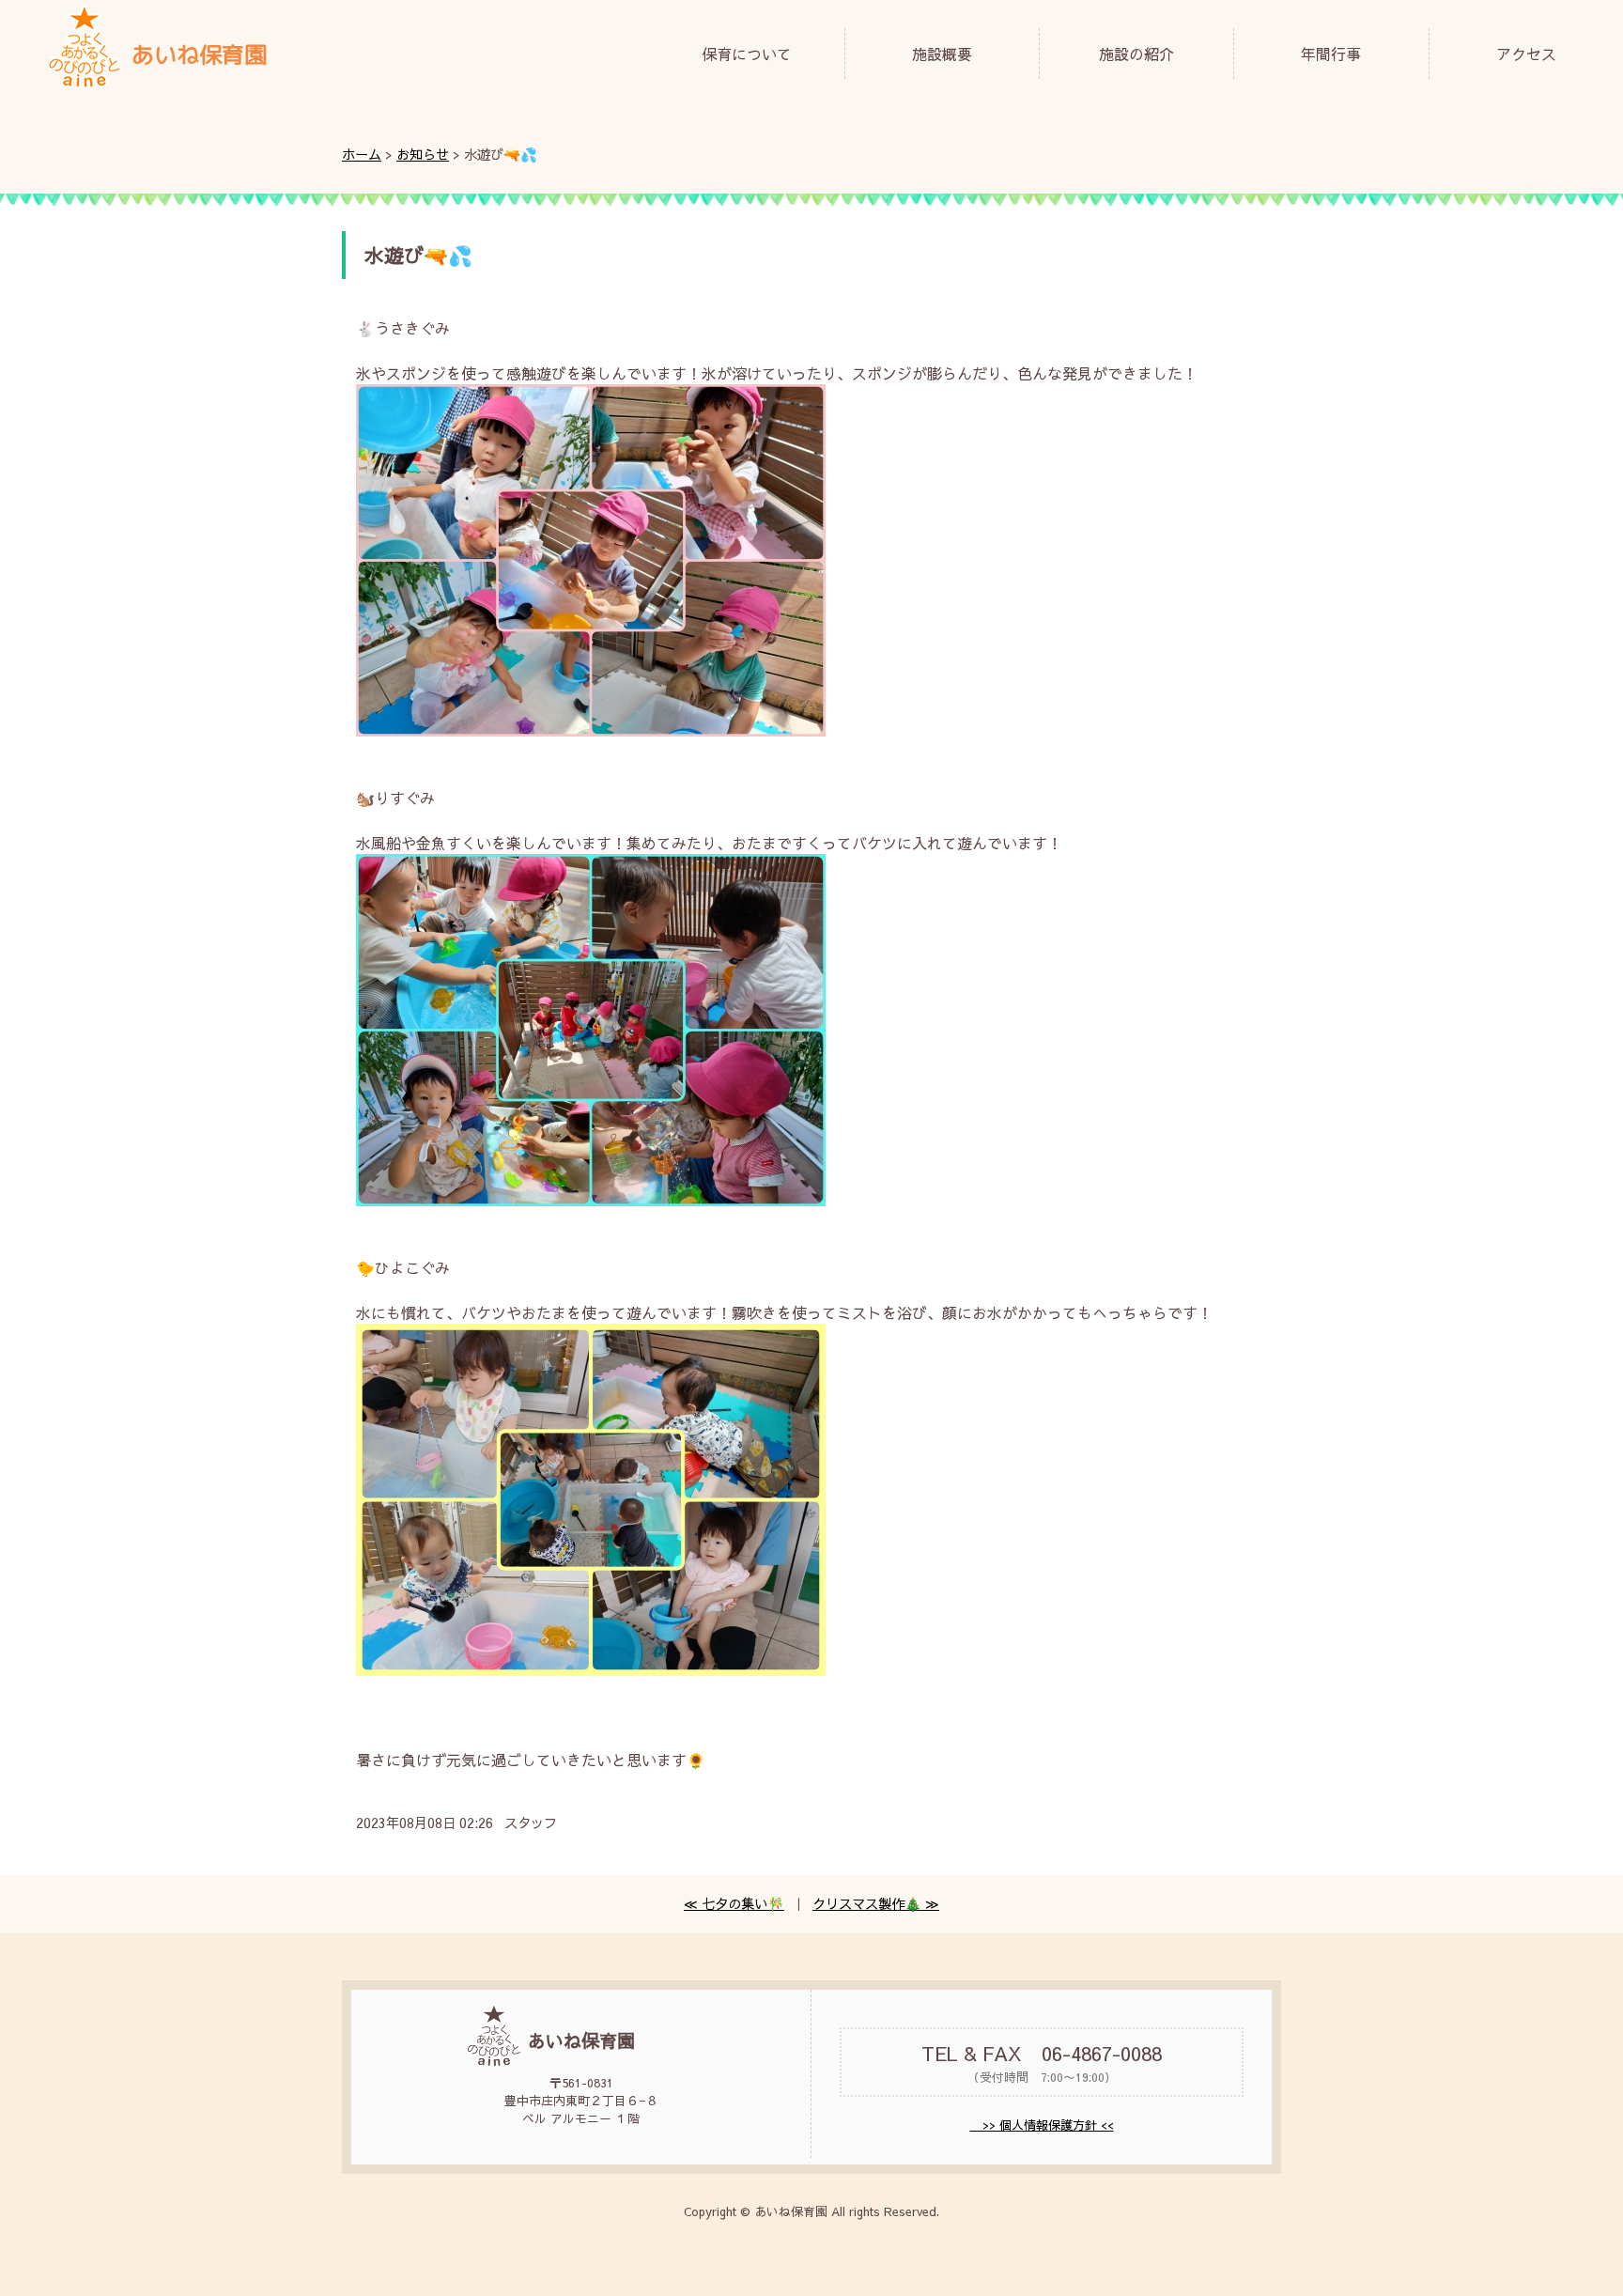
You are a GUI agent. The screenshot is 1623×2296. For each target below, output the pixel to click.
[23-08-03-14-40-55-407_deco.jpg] (591, 1669)
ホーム (361, 154)
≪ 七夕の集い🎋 (734, 1903)
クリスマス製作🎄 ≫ (875, 1903)
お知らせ (422, 154)
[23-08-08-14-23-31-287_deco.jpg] (591, 1199)
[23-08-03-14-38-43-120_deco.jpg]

## [Task]
Restate the data above word for word, so that the only difference is the missing pictures.

## [Task solution]
You are a GUI agent. The screenshot is 1623×2296. For each target below, output the pixel to click.
[23-08-03-14-40-55-407_deco.jpg] (591, 1669)
ホーム (361, 154)
≪ 七夕の集い🎋 (734, 1903)
クリスマス製作🎄 ≫ (875, 1903)
お知らせ (422, 154)
[23-08-08-14-23-31-287_deco.jpg] (591, 1199)
[23-08-03-14-38-43-120_deco.jpg]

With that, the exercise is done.